Sunday, November 13, 2005

Carbon “Footprint” and the Human Energy Reference Day (HERD)

A new ad campaign by BP (British Petroleum, or, if they prefer, beyond petroleum) asks people whether they know their "carbon footprint". The first ad was all people saying, essentially,"huh?". The second has people guessing, correctly, that it refers to our individual use of fossil carbon fuels and contribution to greenhouse gases, especially carbon dioxide (CO2). This could be a wonderful example of corporate responsibility. At least it might get more of us thinking about our collective and individual impact on the earth.

How should we measure our impact? What's a meaningful measure? Tons of CO2? Barrels of oil? These measures are pretty abstract. Let's do some calculations and see if we can derive a more useful unit of measure.

We each use about 2,000 k calories each day just living and breathing. A serious athlete might use twice as many while a comatose patient might use half as many. These calories all come from carbon, which we consume as food and exhale as CO2. This is our absolute minimum "footprint". I propose we use this as our measuring unit, a human energy reference day (1 HERD).

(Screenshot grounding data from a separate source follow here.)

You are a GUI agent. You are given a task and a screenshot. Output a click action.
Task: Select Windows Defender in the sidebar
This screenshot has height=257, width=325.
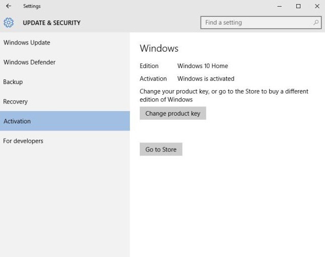(x=29, y=62)
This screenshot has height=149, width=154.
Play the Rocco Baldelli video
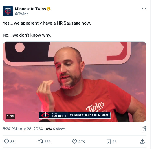[x=75, y=82]
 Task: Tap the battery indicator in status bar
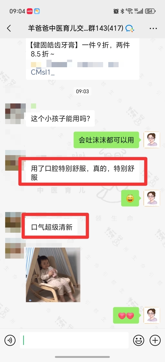(150, 11)
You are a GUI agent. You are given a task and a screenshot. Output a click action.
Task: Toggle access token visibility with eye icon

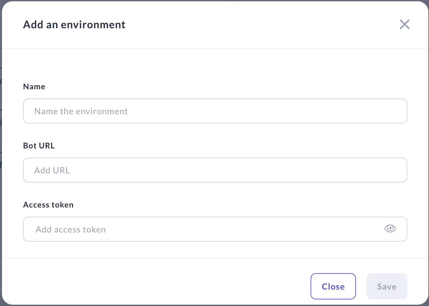(390, 229)
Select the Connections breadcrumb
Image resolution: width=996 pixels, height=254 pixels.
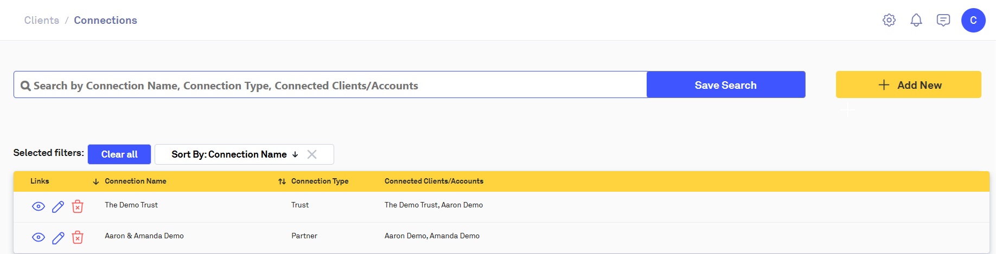coord(105,20)
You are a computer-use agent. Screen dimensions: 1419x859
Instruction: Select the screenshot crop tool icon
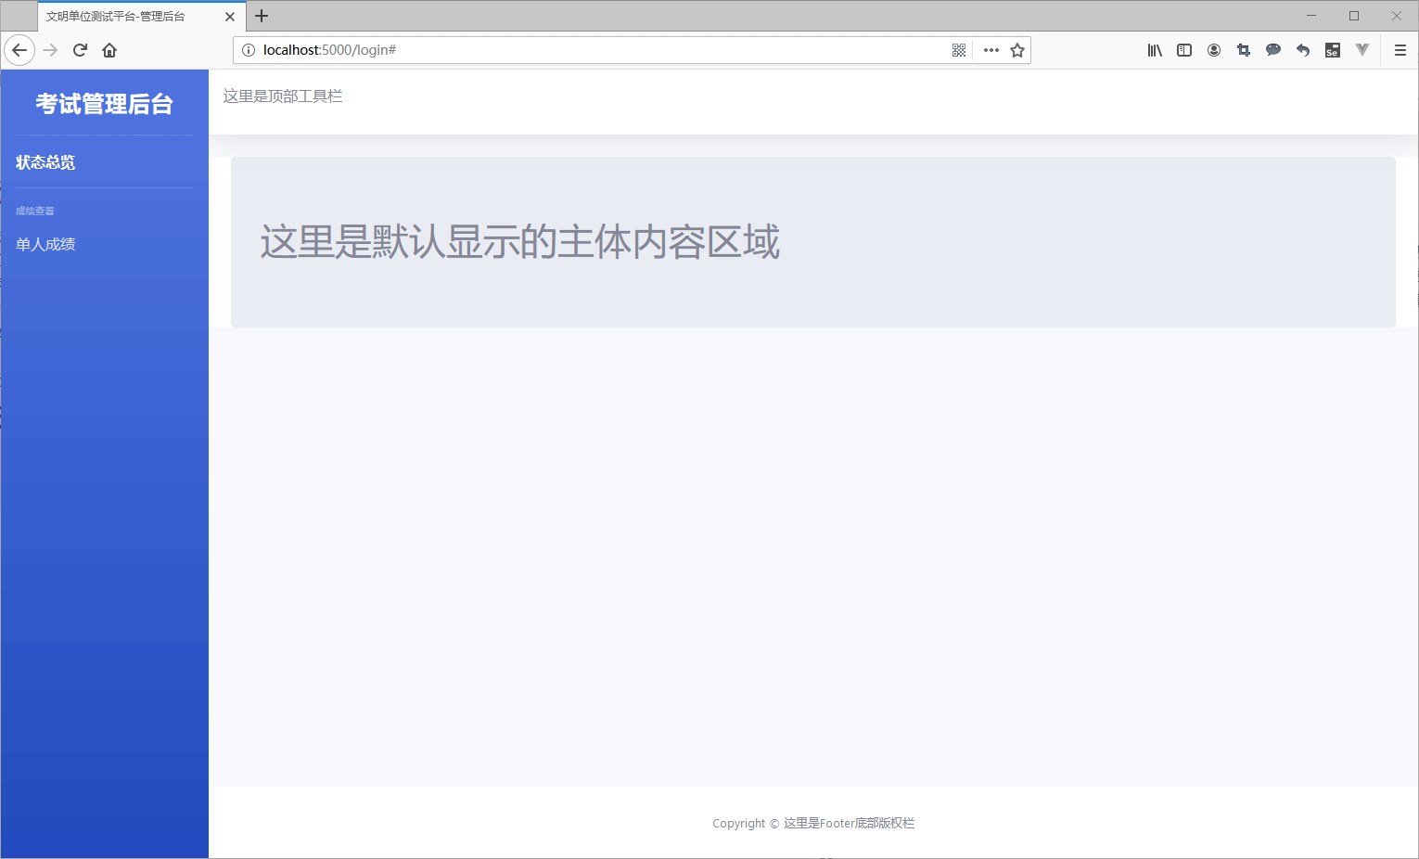coord(1243,50)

Here are a couple examples. If you use a 2 kilowatt hours of electricity in a day, that's about the same as your body burns, so 1 HERD. If you use 10 gallons of gas per week, that amounts to 45,000 kcal per day, or 20 HERDs. Looks like carbon "tire tread" is more appropriate than carbon "footprint".

By the way, eating more food than you need produces fat but not CO2 as long as you're alive. America's epidemic of obesity is not all bad. Taken together, these unburned calories represent an enormous carbon sink that should help mitigate global warming! Can you say carbon credit?